Consumer champion Martin Lewis has issued a compelling call for people across the UK to investigate their state pension entitlement, highlighting that filling gaps in a National Insurance record can prove "very lucrative" for retirement income.
The Lucrative Potential of Voluntary Contributions
On his BBC podcast, Lewis detailed how a listener had dramatically improved their pension prospects by acting on his advice. The individual, who previously had only nine years of qualifying National Insurance contributions, was able to purchase 18 additional years. This move was possible under a special scheme that allowed voluntary contributions dating back to the 2006/2007 tax year, which concluded in April 2025.
Under standard rules, you can typically only buy contributions for the past six years. The extended deadline offered a unique window to plug historical gaps, crucial for those transitioning from the old to the new state pension system.
Crunching the Numbers: A Substantial Return on Investment
Lewis illustrated the powerful financial impact of such a top-up. He estimated the cost of buying 18 years would be between £10,000 and £15,000, depending on employment status. In return, this could generate an estimated £120 per week in extra state pension, equating to roughly £6,000 annually.
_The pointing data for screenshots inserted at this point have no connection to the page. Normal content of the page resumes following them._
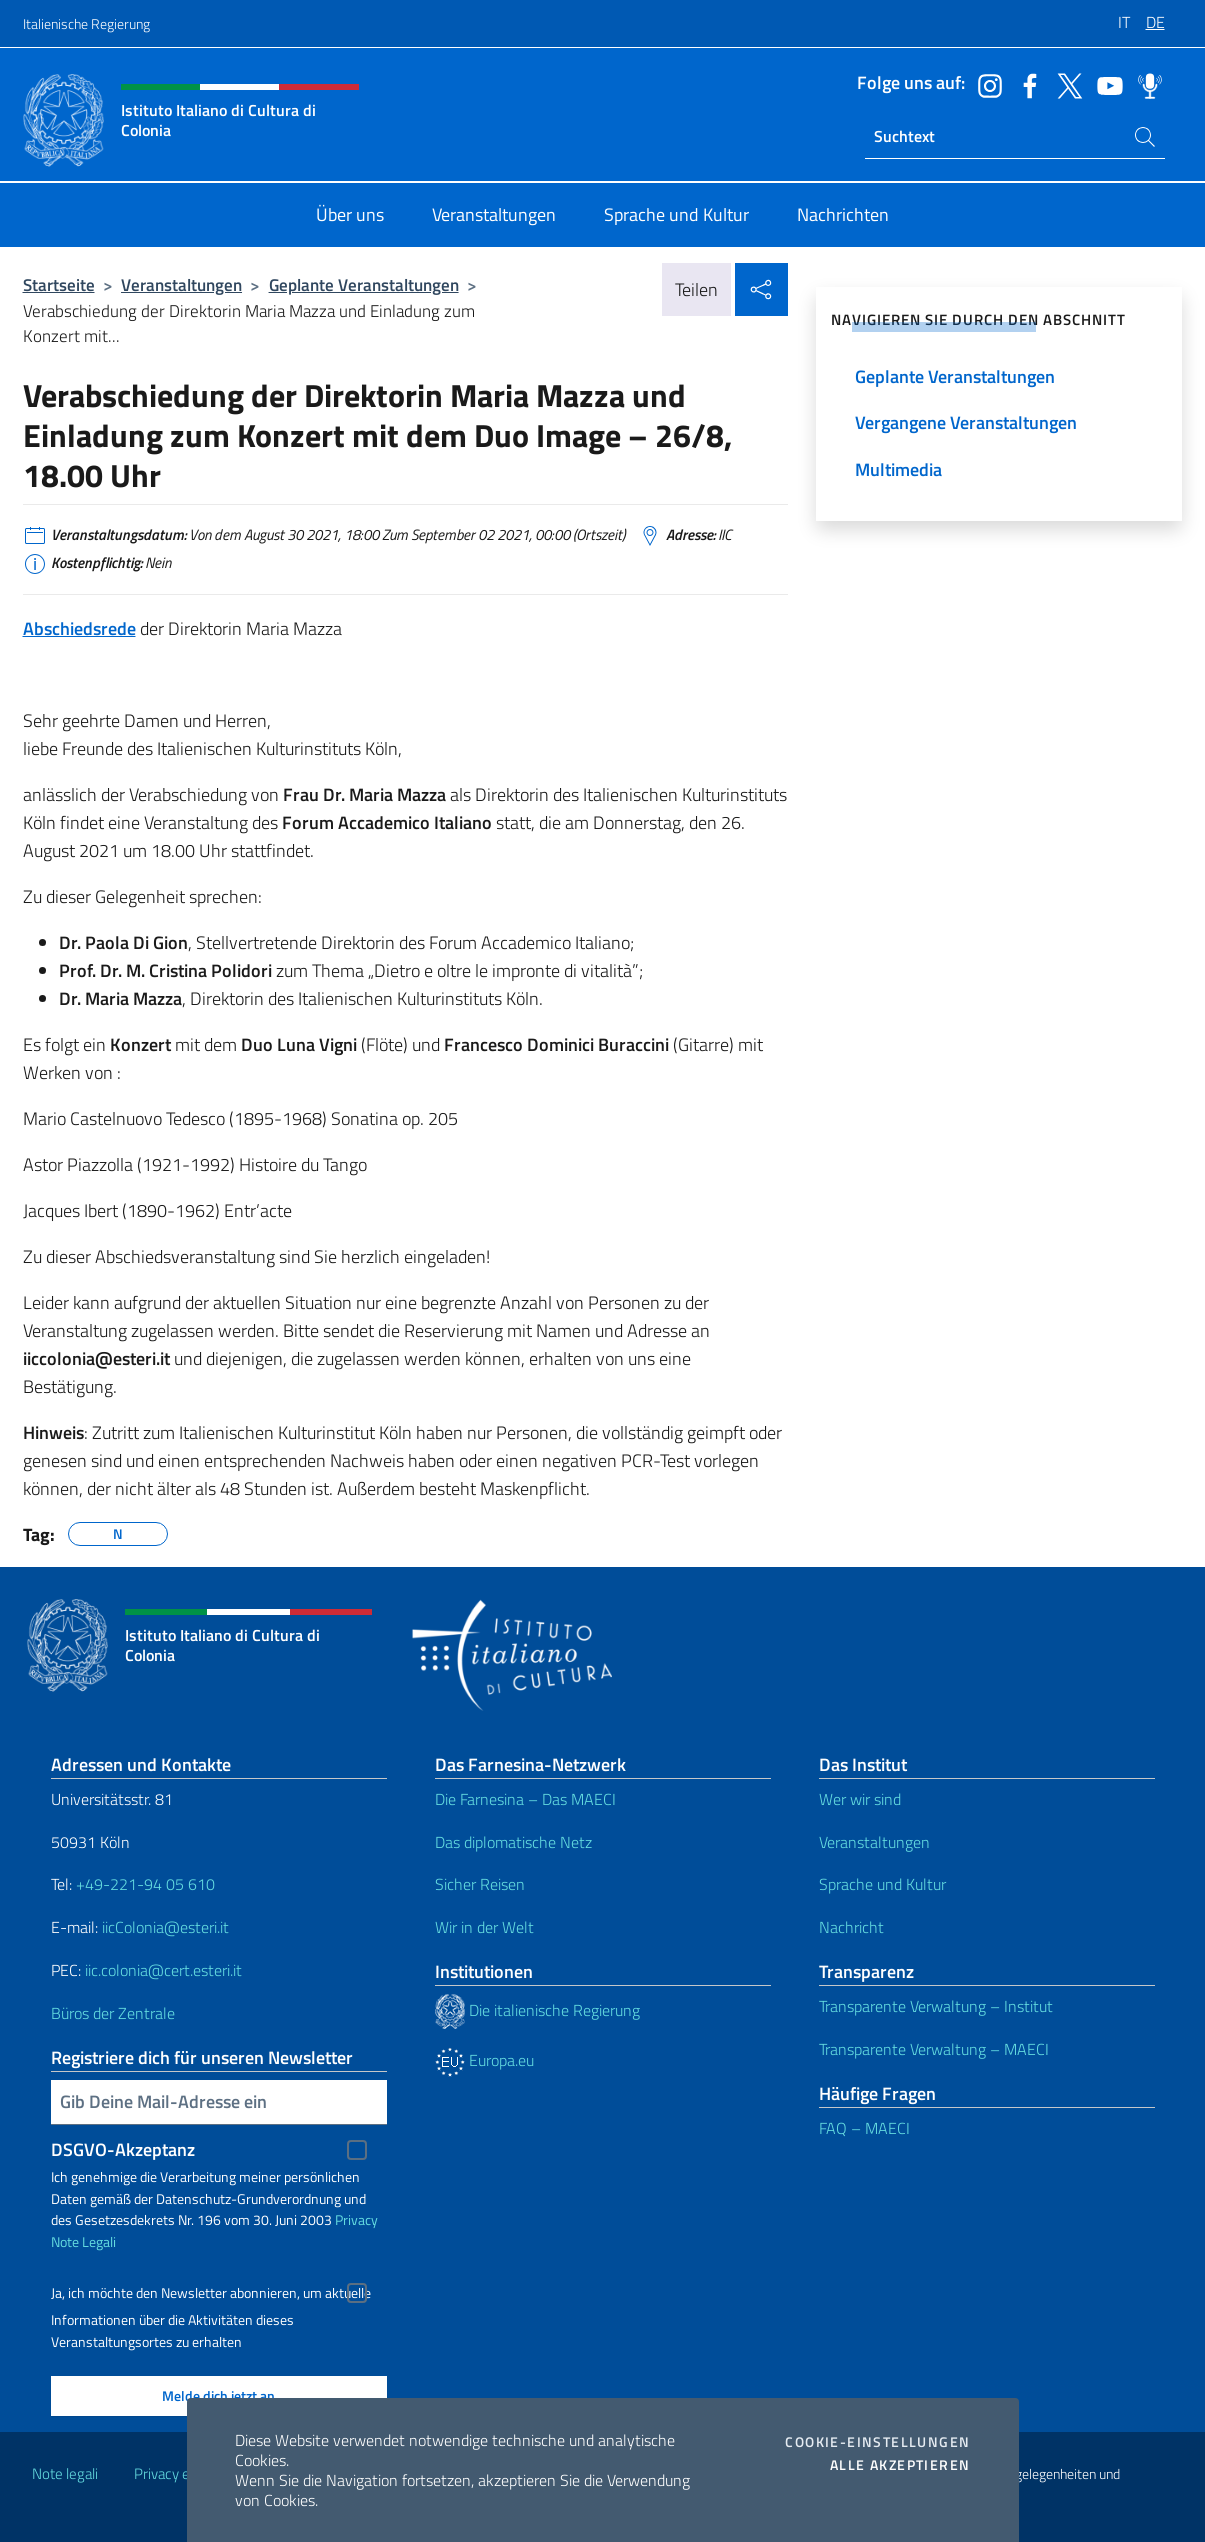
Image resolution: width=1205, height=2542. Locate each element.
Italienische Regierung (86, 23)
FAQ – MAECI (864, 2128)
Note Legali (83, 2241)
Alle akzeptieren (900, 2465)
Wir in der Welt (484, 1927)
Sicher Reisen (480, 1884)
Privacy (356, 2219)
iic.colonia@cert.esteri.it (163, 1970)
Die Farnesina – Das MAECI (525, 1799)
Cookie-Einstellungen (877, 2442)
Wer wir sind (860, 1799)
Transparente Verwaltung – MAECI (934, 2049)
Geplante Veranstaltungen (364, 284)
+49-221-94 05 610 (145, 1884)
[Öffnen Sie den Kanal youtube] (1105, 84)
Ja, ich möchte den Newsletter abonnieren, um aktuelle (211, 2293)
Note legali (65, 2473)
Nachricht (851, 1927)
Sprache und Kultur (882, 1884)
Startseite (59, 284)
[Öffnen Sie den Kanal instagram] (985, 84)
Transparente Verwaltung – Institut (936, 2006)
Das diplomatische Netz (513, 1842)
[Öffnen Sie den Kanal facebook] (1025, 84)
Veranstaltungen (181, 284)
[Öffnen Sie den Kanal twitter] (1065, 84)
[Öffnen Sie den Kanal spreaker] (1145, 84)
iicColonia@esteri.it (165, 1927)
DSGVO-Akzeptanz (123, 2149)
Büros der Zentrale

With the state pension protected by the triple lock, these payments rise each year. Lewis projected that if the pensioner lived for 20 years after reaching state pension age, the total inflation-proofed income gained could reach a staggering £120,000.
Current Rules and Key Considerations
The finance expert was clear that the generous deadline has now passed. Currently, you can only voluntarily contribute for gaps within the last six tax years. Lewis urged people with missing years within this period to check their record and "do the maths" using online guides to see if purchasing extra years is worthwhile.
He emphasised that while it can be a highly profitable exercise, it isn't right for everyone and requires navigating a specific process. To qualify for any state pension, you need a minimum of 10 years of contributions. To receive the full new state pension, which is currently £230.25 per week, you typically require 35 years.
Payments are set to increase by 4.8% next April 2026 under the triple lock, taking the full weekly rate to £241.30, or £12,547.60 annually.
Lewis's core message remains: checking your National Insurance record is a critical step in retirement planning. For those who can benefit, securing missing years represents one of the most secure and valuable financial investments available.